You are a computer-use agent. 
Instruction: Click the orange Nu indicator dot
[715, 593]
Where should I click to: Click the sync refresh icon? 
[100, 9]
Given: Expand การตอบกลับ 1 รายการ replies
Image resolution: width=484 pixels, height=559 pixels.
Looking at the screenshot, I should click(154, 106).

* * *

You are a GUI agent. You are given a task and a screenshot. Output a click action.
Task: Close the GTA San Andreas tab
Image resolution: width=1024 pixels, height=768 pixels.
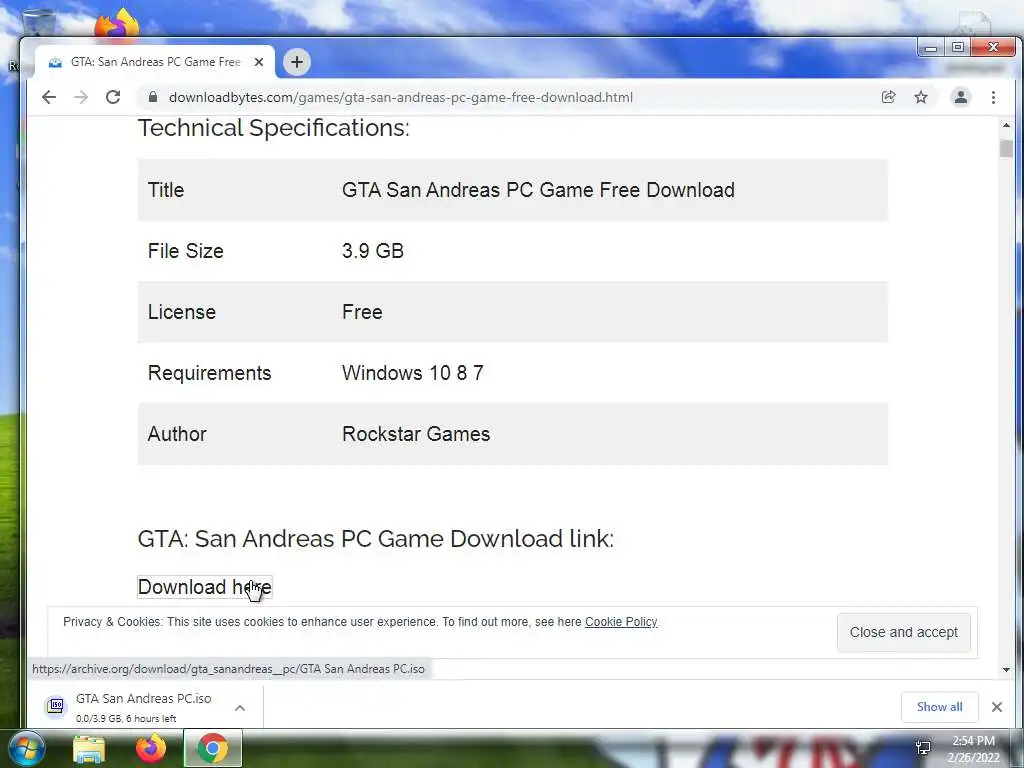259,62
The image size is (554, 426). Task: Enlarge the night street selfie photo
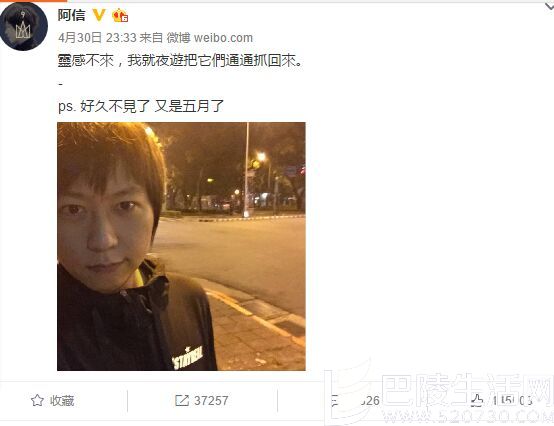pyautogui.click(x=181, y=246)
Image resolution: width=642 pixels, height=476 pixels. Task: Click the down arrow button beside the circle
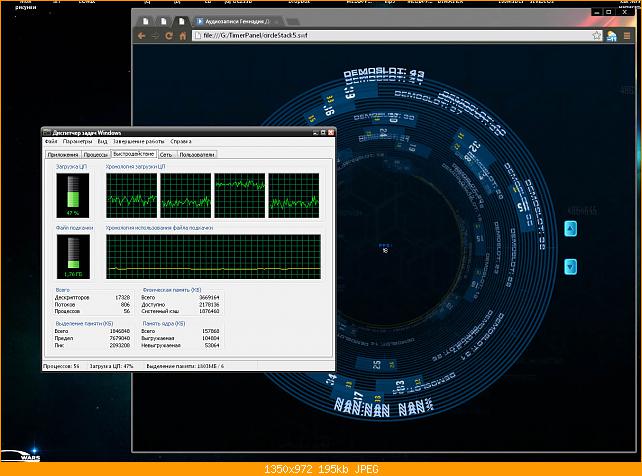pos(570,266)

Exercise details →
Give only the number of lines above that hold the string "agent".

Expected answer →
2